Concernant les règles figurant dans le code de la consommation, il s’agit de celles relatives au refus de fournir un service et celles concernant les pratiques commerciales trompeuses. S’agissant du refus de fournir un service, c’est une pratique interdite par l’article L. 121-1 du code de la consommation, dont le premier alinéa dispose : « Est interdit le fait de refuser à un consommateur la vente d’un produit ou la prestation d’un service, sauf motif légitime ». La prohibition ne s’applique qu’en présence d’un professionnel, ici l’opérateur, et d’un parieur ayant la qualité de consommateur (ce qui n’est pas toujours le cas, le pari étant parfois un métier à part entière). Elle vise l’interdiction pour un opérateur de ne pas contracter avec un consommateur auquel il propose de parier, mais également le fait d’empêcher une personne de placer une mise d’un montant identique à celle placée par une autre personne sur un pari identique. Dans ce cas, il s’agit d’un refus partiel de fournir le service. Bien évidemment, sont également interdits les refus de vente qui seraient fondés sur une volonté de discrimination du fait de la race, du sexe, des mœurs et de la religion d’une personne. L’article L. 121-1 ne définit pas ce qu’il entend par « motif légitime ». En matière de jeu en ligne, un tel motif est évidemment présent lorsqu’il répond à une interdiction légale, par exemple l’interdiction pour un opérateur de contracter avec un mineur ou une personne inscrite sur les fichiers des interdits de jeux. Pour l’ARJEL, dans le domaine propre des paris en ligne, « l’exposition financière d’un opérateur peut justifier le refus d’accepter certains paris ». Encore faut-il que « ce refus ne s’accompagne pas d’une discrimination entre les parieurs ». Mais l’ARJEL insiste particulièrement sur le point suivant : quelle que soit l’hypothèse de refus avancée par l’opérateur, ce dernier doit pouvoir justifier auprès du gendarme des jeux en ligne « de la réalité du motif légitime dont il se prévaut à partir de faits tangibles et non au regard d’indices dont la faiblesse trahirait l’absence de légitimité ».
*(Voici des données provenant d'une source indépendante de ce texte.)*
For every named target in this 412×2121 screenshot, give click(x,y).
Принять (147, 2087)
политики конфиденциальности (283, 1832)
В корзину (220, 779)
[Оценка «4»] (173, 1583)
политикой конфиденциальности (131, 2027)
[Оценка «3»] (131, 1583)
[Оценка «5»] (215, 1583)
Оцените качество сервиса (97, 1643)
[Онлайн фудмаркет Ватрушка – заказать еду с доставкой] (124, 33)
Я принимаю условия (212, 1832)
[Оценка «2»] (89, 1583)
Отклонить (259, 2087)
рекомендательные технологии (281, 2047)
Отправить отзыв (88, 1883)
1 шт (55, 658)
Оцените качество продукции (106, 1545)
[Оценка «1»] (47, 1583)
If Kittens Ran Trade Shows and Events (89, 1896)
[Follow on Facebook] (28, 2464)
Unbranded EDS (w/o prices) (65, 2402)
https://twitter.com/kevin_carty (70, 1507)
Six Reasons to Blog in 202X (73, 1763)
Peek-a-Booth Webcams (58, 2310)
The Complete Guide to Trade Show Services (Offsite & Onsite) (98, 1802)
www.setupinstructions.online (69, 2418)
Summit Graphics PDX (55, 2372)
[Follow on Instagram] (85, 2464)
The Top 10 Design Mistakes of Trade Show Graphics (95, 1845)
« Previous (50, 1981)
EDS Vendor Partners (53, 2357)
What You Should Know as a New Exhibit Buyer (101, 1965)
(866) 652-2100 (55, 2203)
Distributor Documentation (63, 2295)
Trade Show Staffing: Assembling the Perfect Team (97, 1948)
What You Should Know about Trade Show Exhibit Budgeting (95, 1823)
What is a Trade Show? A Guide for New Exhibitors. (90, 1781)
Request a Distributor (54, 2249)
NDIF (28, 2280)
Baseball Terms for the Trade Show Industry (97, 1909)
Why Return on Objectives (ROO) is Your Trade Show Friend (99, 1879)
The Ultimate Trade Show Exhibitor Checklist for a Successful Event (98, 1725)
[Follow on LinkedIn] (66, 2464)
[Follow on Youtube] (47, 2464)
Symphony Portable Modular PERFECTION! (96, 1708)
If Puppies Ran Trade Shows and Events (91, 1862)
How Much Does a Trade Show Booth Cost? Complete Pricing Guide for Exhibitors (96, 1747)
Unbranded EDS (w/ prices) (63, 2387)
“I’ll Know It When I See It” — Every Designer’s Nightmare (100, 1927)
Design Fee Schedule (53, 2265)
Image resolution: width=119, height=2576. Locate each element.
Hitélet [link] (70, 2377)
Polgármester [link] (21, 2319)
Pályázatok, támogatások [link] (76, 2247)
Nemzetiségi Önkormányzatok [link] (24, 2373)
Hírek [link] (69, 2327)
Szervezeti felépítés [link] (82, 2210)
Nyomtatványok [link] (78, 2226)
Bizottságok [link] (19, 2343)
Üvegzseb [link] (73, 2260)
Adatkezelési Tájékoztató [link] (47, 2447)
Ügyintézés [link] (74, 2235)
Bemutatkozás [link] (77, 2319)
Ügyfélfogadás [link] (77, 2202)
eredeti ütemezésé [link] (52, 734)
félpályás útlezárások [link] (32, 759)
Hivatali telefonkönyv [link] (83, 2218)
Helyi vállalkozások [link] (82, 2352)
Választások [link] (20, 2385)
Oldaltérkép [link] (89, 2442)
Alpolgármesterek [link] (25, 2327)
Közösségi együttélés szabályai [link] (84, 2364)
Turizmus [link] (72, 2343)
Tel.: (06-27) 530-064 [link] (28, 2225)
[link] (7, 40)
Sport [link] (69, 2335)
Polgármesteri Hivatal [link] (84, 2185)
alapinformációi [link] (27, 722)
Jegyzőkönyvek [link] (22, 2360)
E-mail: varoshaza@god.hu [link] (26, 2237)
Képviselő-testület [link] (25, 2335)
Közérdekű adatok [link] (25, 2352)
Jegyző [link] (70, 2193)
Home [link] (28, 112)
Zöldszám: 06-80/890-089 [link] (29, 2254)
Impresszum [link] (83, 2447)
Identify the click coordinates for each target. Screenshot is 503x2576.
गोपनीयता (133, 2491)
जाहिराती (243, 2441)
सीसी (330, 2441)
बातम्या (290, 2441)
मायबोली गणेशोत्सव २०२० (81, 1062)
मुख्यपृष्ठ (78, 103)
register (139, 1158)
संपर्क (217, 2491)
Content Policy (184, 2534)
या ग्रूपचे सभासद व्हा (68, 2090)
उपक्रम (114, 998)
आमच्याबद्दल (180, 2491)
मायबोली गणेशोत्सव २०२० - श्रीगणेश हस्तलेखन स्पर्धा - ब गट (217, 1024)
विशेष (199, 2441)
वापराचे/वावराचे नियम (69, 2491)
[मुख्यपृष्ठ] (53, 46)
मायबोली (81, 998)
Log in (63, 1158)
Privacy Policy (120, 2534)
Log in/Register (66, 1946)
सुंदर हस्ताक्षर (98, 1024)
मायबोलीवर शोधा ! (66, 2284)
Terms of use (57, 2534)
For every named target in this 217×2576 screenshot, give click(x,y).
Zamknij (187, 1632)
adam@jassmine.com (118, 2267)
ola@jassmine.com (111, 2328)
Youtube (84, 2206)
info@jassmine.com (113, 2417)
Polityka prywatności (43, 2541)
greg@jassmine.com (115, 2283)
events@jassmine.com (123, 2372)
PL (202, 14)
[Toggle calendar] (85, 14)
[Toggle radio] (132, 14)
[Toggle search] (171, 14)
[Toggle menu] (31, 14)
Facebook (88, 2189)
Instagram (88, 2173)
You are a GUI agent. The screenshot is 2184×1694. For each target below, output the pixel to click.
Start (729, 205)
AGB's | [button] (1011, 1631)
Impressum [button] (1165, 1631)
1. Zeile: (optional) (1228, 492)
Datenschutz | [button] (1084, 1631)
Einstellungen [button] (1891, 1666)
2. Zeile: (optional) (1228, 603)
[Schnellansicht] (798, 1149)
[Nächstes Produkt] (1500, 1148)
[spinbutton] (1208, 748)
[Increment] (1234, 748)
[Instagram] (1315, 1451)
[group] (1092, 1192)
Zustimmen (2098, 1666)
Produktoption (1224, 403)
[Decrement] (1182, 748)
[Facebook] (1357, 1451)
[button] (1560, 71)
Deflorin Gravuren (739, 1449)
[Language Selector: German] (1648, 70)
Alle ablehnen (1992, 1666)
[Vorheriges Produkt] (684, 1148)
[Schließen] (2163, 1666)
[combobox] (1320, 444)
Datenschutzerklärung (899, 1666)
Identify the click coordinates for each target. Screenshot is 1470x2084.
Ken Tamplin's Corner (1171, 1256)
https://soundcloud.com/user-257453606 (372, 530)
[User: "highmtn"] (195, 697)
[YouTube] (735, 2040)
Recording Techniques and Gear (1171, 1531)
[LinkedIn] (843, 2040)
Les pratiques examinées pourraient également caractériser une pratique commerciale trompeuse au regard des a) et b) du 2° de l’article L. 121-2 du code de la consommation qui qualifient ainsi la pratique consistant pour un professionnel à formuler « des allégations, indications ou présentations fausses ou de nature à induire en erreur et portant sur l’un ou plusieurs des éléments suivants : a) l’existence, la disponibilité ou la nature du bien ou du service ; b) les caractéristiques essentielles du bien ou du service, à savoir : ses qualités substantielles, sa composition, ses accessoires, son origine, sa quantité […] ». Est aussi trompeuse la pratique consistant, selon le b) du 6° de l’article L. 121-4 du même code, à « proposer l’achat de produits ou la fourniture de services à un prix indiqué, et ensuite […] de refuser de prendre des commandes concernant ces produits ou ces services ou de les livrer ou de les fournir dans un délai raisonnable ». L’ARJEL précise que la pratique commerciale trompeuse suppose la caractérisation de faits tels que ceux ci-dessus mais, en outre, reprenant le critère posé par l’article 5, § 2, de la directive 2005/29/CE du 11 mai 2005 relative aux pratiques commerciales déloyales, que cette pratique « soit contraire aux exigences de la diligence professionnelle, mais aussi qu’elle altère ou soit susceptible d’altérer de manière substantielle le comportement économique du consommateur moyen à l’égard du service en cause ». Ces règles sont applicables même entre professionnels. S’agissant des sanctions, les pratiques commerciales trompeuses sont punies d’une peine d’emprisonnement de deux ans et d’une amende de 300 000 €. Leur auteur, ajoute l’ARJEL, engage en outre sa responsabilité, sans doute civile, même si le régulateur ne le précise pas. Il peut enfin être déféré devant la Commission des sanctions de l’ARJEL.